It means that they were particularly active in protesting against the proposed law - "monter au créneau" means something similar to "to go to the frontline" in a war context.

Cheers


----------



## Michelvar

Hi, 

Créneau = crenel like in an old fortified castle. "Monter au créneau" = to climb up to the crenel to defend the castle, and by doing this you put yourself in danger.  

So here, "monter au créneau" means "to put your head over the parapet", to expose yourself to defend your opinion.

[…]


----------



## sklwuk

Right. I get the idea, but would it be necessary to imply a sense of danger? That the graduate doctors were actually putting their jobs and reputations at risk by adopting this attitude? It makesa difference to the meaning, you see.


----------



## Michelvar

It is the sense of this expression, but it is a lot used without this sense of danger.

But when you think of it, when you stand for your right openly in front of a government, there is some danger, those in front of you have the power to ruin your life, even in a democracy.

In this case, however, I think that the people "qui montent au créneau" are permanent unionists, so they are quite protected and there is no real danger.


----------



## Jeanne75

I agree with Michelvar, it's just meaning they are the among the more determined not to give up on that  - it's more of a jawboning story in this context.

Cheers


----------



## sklwuk

OK, cool. Thanks guys!


----------



## mmesorel

Circling back to a thread from several years ago. Personally I would say "entered into the fray" rather than "joined the fray", but either way... Here is another example of its current use, "Plusieurs associations, soutenant les adolescentes, montent au créneau." In addition to "entered into/joined the fray", what about "came to their defense" or "stepped up" or "joined the fight"?


----------



## tartopom

Maybe
_go to the mat_


----------



## wildan1

_Go to the mat with someone _means enter in combat with someone you disagree with--but it might be misguided.


----------



## tartopom

But if I do everything I can to _support sb_ or to solve a difficult problem, can't I say 'to go to the mat for sb / sth'?


----------



## mmesorel

Yes, absolutely.
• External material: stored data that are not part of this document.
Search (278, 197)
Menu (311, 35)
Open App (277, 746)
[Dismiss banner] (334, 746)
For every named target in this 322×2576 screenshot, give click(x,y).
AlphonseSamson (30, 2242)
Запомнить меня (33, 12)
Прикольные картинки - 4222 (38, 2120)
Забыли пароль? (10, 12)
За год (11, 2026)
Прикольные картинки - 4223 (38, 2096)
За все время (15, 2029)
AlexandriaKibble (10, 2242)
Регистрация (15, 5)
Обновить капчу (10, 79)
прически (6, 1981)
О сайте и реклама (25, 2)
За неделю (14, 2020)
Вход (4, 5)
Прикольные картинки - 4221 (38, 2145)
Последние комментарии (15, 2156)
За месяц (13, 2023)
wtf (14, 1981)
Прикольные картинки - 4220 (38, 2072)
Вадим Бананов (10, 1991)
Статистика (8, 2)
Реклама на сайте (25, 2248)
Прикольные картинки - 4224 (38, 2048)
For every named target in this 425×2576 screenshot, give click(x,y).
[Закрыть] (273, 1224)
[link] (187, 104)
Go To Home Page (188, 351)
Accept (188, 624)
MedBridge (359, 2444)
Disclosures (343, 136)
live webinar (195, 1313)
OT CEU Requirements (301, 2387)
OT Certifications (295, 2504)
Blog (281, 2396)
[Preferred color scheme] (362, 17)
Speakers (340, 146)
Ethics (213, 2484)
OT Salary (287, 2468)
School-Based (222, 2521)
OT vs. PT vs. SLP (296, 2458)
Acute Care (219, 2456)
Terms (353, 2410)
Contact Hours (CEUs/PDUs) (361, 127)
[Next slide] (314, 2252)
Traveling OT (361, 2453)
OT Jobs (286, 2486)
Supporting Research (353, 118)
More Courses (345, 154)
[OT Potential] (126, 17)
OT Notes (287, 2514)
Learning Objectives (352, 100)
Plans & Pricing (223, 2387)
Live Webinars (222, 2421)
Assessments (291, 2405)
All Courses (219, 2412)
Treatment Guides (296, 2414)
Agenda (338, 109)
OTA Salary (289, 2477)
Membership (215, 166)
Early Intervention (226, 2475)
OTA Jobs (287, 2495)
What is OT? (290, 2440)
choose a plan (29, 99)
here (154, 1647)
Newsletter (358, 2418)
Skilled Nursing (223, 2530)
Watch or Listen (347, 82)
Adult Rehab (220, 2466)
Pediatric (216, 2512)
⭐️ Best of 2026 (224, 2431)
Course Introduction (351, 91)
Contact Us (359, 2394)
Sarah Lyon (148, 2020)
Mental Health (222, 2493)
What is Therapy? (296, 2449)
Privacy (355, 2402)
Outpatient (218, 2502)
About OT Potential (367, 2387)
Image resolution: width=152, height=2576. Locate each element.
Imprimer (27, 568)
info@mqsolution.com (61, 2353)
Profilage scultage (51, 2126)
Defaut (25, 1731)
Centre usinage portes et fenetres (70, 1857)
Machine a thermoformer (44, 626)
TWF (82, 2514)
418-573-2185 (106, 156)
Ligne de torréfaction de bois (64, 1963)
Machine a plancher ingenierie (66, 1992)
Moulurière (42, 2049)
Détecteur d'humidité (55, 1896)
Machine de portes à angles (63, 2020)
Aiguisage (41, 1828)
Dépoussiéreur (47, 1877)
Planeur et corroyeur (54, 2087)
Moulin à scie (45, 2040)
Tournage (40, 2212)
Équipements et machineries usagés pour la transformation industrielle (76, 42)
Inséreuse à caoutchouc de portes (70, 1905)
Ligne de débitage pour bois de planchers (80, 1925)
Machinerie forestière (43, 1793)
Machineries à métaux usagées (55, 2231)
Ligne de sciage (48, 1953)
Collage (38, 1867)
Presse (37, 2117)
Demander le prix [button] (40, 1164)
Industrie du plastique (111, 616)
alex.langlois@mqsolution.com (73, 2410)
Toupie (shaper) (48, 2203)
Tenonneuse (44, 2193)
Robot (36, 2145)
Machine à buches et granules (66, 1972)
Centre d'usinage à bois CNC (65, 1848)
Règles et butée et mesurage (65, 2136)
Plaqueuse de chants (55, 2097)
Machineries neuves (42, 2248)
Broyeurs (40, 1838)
In fact, this is the definition given by Oxford Languages: "
vigorously engage in an argument, especially on behalf of another.
"we will go to the mat for those who are willing to help us out"
So, Tartopom, you're spot on!


----------



## tartopom

Oh, thanks for the clarification,mmesorel.


----------



## broglet

This is a supreme example of an expression that can only be understood in relation to its context. Literally it means to climb from the safe interior to the crenellated summit of a castle putting oneself in a position to attack but also becoming more vulnerable.  Usually the context puts the emphasis on attack with varying indications of vulnerability and this should inform the choice of metaphor to use in a translation.


----------



## Chimel

broglet said:


> Sometimes the context puts the emphasis on attack and sometimes it is more on defence and this should inform the choice of metaphor to use in a translation.


According to me, it rarely puts the emphasis on defence. Cf. Robert's definition in message # 12: " s'engager personnellement dans une action, une lutte"


----------



## broglet

Je suis d'accord Chimel - j'ai enlevé "defence" dans #36 et je l'ai remplacé avec "vulnerability"


----------